Our experimental results reveal segregations of visual encoding, or representations, among HVAs in mice. The modeling results demonstrate how classic models of visual cortex neuron receptive fields can entail reciprocal trade-offs for representing spatial features and motion features of visual stimuli, thus providing a potential functional substrate for this segregation. These insights show how mouse HVAs likely play distinct roles in visual behaviors, and may share similarities with the dual processing streams in primates.
STAR Methods
RESOURCE AVAILABILITY
Lead contact
Requests for additional information or resources related to the study should be directed to Spencer L. Smith (sls@ucsb.edu).
Materials availability
This study did not generate new unique reagents.
Data and code availability
Deconvolved spike data, and key functions for Gabor modeling and naturalistic video processing are available in: https://github.com/yuyiyi/HVA_tuning.git
Code for calcium imaging processing is available in: https://github.com/yuyiyi/CaSoma_Proc.git
Any additional information required to reanalyze the data reported in this paper is available from the lead contact upon request.
EXPERIMENTAL MODEL AND SUBJECT DETAILS
Subjects
All animal procedures and experiments were approved by the Institutional Animal Care and Use Committee of the University of North Carolina at Chapel Hill or the University of California Santa Barbara and performed in accordance with the regulation of the US Department of Health and Human Services. Total of 34 GCaMP6s-expressing transgenic adult mice of both sexes were used in this study. Mice were 110 – 300 days old for data collection. GCaMP6s-expressing mice were induced by triple crossing of the following mouse lines: TITL-GCaMP6s (Allen Institute Ai94), Emx1-Cre (Jackson Labs #005628), and ROSA:LNL:tTA (Jackson Labs #011008)31. Mice were housed under a 12 h light / 12 h dark cycle, and experiments were performed during the dark cycle of mice.
METHOD DETAILS
Surgery
For cranial window implantation, mice were anesthetized with isoflurane (1.5 – 1.8% in oxygen) and acepromazine (1.5 – 1.8 mg/kg body weight). Carprofen (5 mg/kg body weight) was administered prior to surgery. Body temperature was maintained using physically activated heat packs or homeothermic heat pads during surgery. Eyes were kept moist with ophthalmic ointment during surgery. The scalp overlaying the right visual cortex was removed, and a custom steel headplate with a 5 mm diameter opening was mounted to the skull with cyanoacrylate glue (Oasis Medical) and dental acrylic (Lang Dental). A 4 mm diameter craniotomy was performed over the visual cortex and covered with a #1 thickness coverslip, which was secured with cyanoacrylate glue.

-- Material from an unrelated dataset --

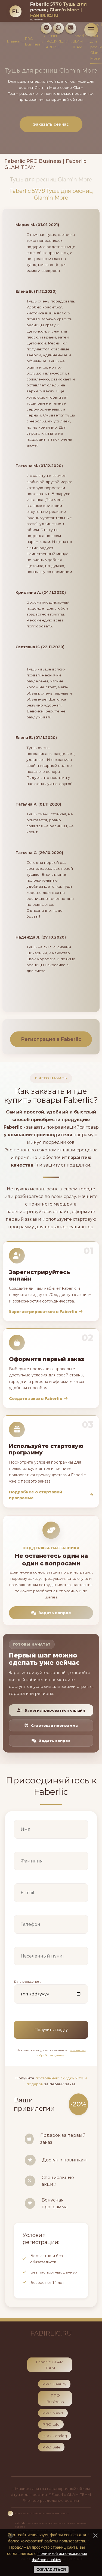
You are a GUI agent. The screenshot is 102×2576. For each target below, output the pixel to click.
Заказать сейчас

Intrinsic signal optical imaging (ISOI)
Prior to two-photon imaging, the locations of primary and higher visual areas were mapped using ISOI, as previously reported4,30,63. Pial vasculature images and intrinsic signal images were collected using a CCD camera (Teledyne DALSA 1M30) and a tandem lens macroscope. A 4.7 × 4.7 mm2 cortical area was imaged at 9.2 μm/pixel spatial resolution and at 30 Hz frame rate. The pial vasculature was illuminated and captured through green filters (550 ± 50 nm and 560 ± 5 nm, Edmund Optics). The ISO images were collected after focusing 600 μm down into the brain from the pial surface. The intrinsic signals were illuminated and captured through red filters (700 ± 38 nm, Chroma and 700 ± 5 nm, Edmund Optics). Custom ISOI instrumentation was adapted from Kalatsky and Stryker9. Custom acquisition software for ISOI imaging collection was adapted from David Ferster30. During ISOI, mice were 20 cm from a flat monitor (60 × 34 cm2), which covered the visual field (110° x 75°) of the left eye. Mice were lightly anesthetized with isoflurane (0.5%) and acepromazine (1.5 – 3 mg/kg). The body temperature was maintained at 37 °C using a custom electric heat pad30. Intrinsic signal responses to vertical and horizontal drifting bars were used to generate retinotopic maps for azimuth and elevation. The retinotopic maps were then used to locate V1 and HVAs (Figure S1A). Borders between these areas were drawn using features of the elevation and azimuth retinotopic maps, such as reversals, manually4,16. The vasculature map provided landmarks to identify visual areas in two-photon imaging.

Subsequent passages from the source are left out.